#### GOAL OF THE EXERCISE
Copying each record below exactly is the whole task.
========
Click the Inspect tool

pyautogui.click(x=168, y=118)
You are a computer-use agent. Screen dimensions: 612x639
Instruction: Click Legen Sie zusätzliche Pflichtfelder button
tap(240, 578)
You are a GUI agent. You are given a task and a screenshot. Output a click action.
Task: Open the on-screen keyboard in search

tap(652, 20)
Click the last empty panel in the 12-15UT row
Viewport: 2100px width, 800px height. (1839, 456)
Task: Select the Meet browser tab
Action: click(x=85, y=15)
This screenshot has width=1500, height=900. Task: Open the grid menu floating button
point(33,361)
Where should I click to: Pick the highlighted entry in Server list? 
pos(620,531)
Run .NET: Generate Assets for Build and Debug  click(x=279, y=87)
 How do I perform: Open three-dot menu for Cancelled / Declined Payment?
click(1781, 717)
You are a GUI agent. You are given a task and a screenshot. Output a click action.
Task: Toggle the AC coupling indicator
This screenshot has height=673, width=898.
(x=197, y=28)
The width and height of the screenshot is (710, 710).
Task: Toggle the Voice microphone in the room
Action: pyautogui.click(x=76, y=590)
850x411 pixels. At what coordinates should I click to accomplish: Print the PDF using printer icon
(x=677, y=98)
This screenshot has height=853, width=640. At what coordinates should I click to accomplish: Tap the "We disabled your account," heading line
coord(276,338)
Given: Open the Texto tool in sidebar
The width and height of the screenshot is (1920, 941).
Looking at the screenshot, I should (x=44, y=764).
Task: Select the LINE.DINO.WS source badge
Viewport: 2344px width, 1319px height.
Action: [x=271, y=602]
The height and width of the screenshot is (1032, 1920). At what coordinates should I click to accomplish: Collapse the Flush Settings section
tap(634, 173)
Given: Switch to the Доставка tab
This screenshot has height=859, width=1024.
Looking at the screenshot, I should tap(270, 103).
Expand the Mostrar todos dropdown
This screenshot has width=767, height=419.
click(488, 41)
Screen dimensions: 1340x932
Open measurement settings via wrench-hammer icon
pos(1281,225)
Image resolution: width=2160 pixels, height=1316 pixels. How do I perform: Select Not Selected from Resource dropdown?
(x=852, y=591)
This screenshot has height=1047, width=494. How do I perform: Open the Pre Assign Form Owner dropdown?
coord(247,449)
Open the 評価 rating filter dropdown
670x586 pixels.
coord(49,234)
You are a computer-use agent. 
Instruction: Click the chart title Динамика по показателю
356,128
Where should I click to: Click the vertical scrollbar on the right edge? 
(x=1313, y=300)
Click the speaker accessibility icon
========
#### ANSWER AREA
Click the Inspect tool

pyautogui.click(x=168, y=118)
You are a computer-use agent. Screen dimensions: 612x639
Instruction: Click Legen Sie zusätzliche Pflichtfelder button
tap(240, 578)
You are a GUI agent. You are given a task and a screenshot. Output a click action.
Task: Open the on-screen keyboard in search

tap(652, 20)
Click the last empty panel in the 12-15UT row
Viewport: 2100px width, 800px height. (1839, 456)
Task: Select the Meet browser tab
Action: click(x=85, y=15)
This screenshot has width=1500, height=900. Task: Open the grid menu floating button
point(33,361)
Where should I click to: Pick the highlighted entry in Server list? 
pos(620,531)
Run .NET: Generate Assets for Build and Debug  click(x=279, y=87)
 How do I perform: Open three-dot menu for Cancelled / Declined Payment?
click(1781, 717)
You are a GUI agent. You are given a task and a screenshot. Output a click action.
Task: Toggle the AC coupling indicator
This screenshot has height=673, width=898.
(x=197, y=28)
The width and height of the screenshot is (710, 710).
Task: Toggle the Voice microphone in the room
Action: pyautogui.click(x=76, y=590)
850x411 pixels. At what coordinates should I click to accomplish: Print the PDF using printer icon
(x=677, y=98)
This screenshot has height=853, width=640. At what coordinates should I click to accomplish: Tap the "We disabled your account," heading line
coord(276,338)
Given: Open the Texto tool in sidebar
The width and height of the screenshot is (1920, 941).
Looking at the screenshot, I should (x=44, y=764).
Task: Select the LINE.DINO.WS source badge
Viewport: 2344px width, 1319px height.
Action: [x=271, y=602]
The height and width of the screenshot is (1032, 1920). At what coordinates should I click to accomplish: Collapse the Flush Settings section
tap(634, 173)
Given: Switch to the Доставка tab
This screenshot has height=859, width=1024.
Looking at the screenshot, I should tap(270, 103).
Expand the Mostrar todos dropdown
This screenshot has width=767, height=419.
click(488, 41)
Screen dimensions: 1340x932
Open measurement settings via wrench-hammer icon
pos(1281,225)
Image resolution: width=2160 pixels, height=1316 pixels. How do I perform: Select Not Selected from Resource dropdown?
(x=852, y=591)
This screenshot has height=1047, width=494. How do I perform: Open the Pre Assign Form Owner dropdown?
coord(247,449)
Open the 評価 rating filter dropdown
670x586 pixels.
coord(49,234)
You are a computer-use agent. 
Instruction: Click the chart title Динамика по показателю
356,128
Where should I click to: Click the vertical scrollbar on the right edge? 
(x=1313, y=300)
Click the speaker accessibility icon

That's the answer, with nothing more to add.